Immune System Malfunctions
- Autoimmune Disorders: The immune system fails to recognize "self" and attacks the body's own tissues. Examples include Rheumatoid Arthritis, Type 1 Diabetes (destruction of pancreatic beta cells), and Lupus.
- Allergies: Overreaction to a harmless substance (allergen). The immune system produces IgE antibodies, leading to histamine release. Severe reactions can cause anaphylaxis.
Human Reproduction
- Male Anatomy:
- Testes: Produce sperm and testosterone.
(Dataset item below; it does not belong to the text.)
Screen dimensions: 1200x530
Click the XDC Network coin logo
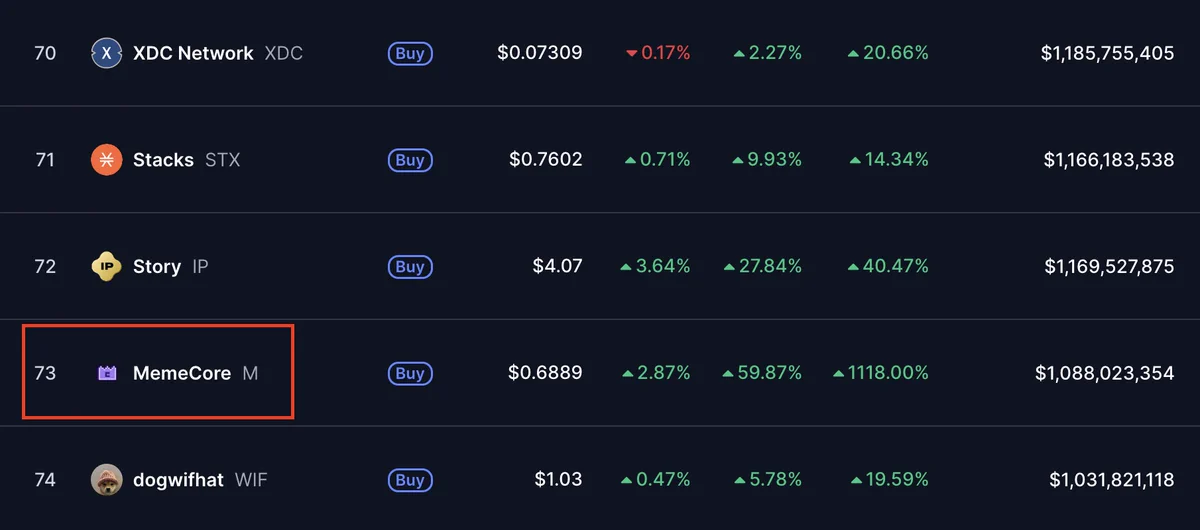106,53
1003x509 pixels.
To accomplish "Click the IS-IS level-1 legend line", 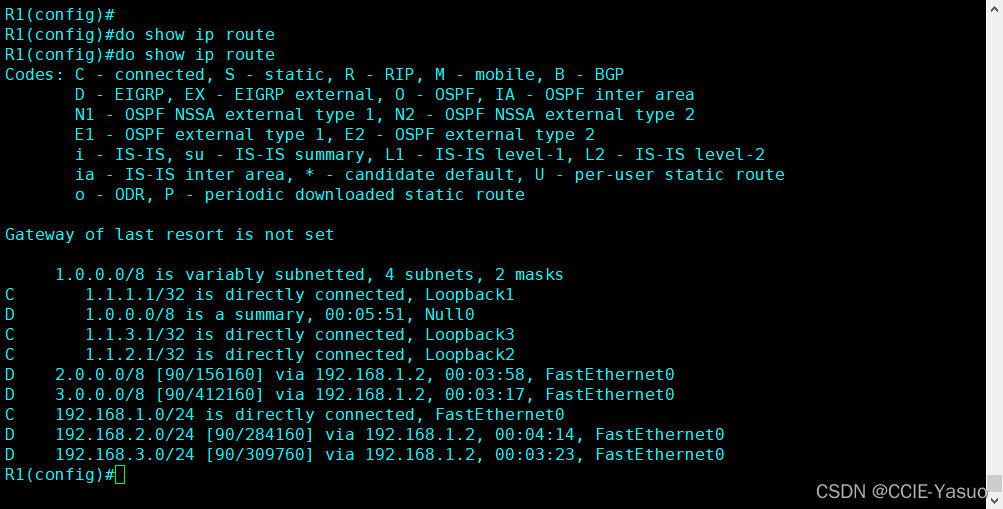I will 420,155.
- Epididymis: Sperm storage and maturation.
- Vas Deferens: Transports sperm.
- Glands (Seminal Vesicles, Prostate, Bulbourethral): Produce nourishing and protective seminal fluid.
- Female Anatomy:
- Ovaries: Produce eggs, estrogen, and progesterone.
- Fallopian Tubes (Oviducts): Site of fertilization; transport eggs to the uterus.
- Uterus/Endometrium: Site where the fetus develops; the lining is shed during menstruation.
- Vagina: Birth canal.
Functions and Regulation of the Male System
- Erection Mechanism: Arousal triggers the release of nitric oxide, causing blood vessels in the penis to dilate. Erectile tissues fill with blood and veins are compressed to maintain firmness.
- Sperm Structure:
- Head: Contains the nucleus (23 chromosomes).
- Acrosome: Cap with enzymes to penetrate the egg.
- Midpiece: Packed with mitochondria for energy.
- Tail: Flagellum for movement.
- Capacitation: Physiological changes sperm undergo in the female tract (increased calcium permeability and acrosome responsiveness) to gain the ability to fertilize an egg.
- Hormonal Control:
- GnRH: From the hypothalamus; starts the cycle.
- FSH: Stimulates sperm production (spermatogenesis).
- LH: Stimulates testosterone production by Sertoli/Leydig cells.
- Testosterone: Primary sex hormone; regulated by negative feedback.
Female Reproduction and Hormones
- Ovarian Function: Females are born with all the eggs they will ever have. At ovulation, a follicle bursts and releases an egg.
- Post-Ovulation: The empty follicle becomes the corpus luteum, which secretes progesterone.
- Menstrual Cycle Phases:
- Menstrual Phase (Days 1–5): Shedding of the endometrium.
- Follicular Phase (Days 6–14): Follicle matures; Estrogen increases to thicken the lining.
- Ovulation (Day 14): Egg is released.
- Luteal Phase (Days 15–28): Corpus luteum forms; Progesterone increases.
- Fertilization and Pregnancy:
- Fertilization occurs in the fallopian tube.
- Implantation happens 7 to 10days after ovulation in the uterus.
- The placenta secretes hCG (the hormone detected in pregnancy tests).
Birth Control and STDs
- Contraception Methods:
- Barrier: Condoms, diaphragms.
- Hormonal: Pills, patches, implants (inhibit ovulation).
- IUD: Copper or hormonal; prevent fertilization/implantation.
- Emergency Contraception: Plan B or Ella (prevents ovulation, not an abortion).
- Infertility: Inability to conceive after 1year of unprotected sex.
- STDs (Sexually Transmitted Diseases):
- Bacterial: Chlamydia, Gonorrhea, Syphilis (Treatable with antibiotics).
- Viral: HIV, HPV (vaccine available), Herpes (No cure; managed with antivirals).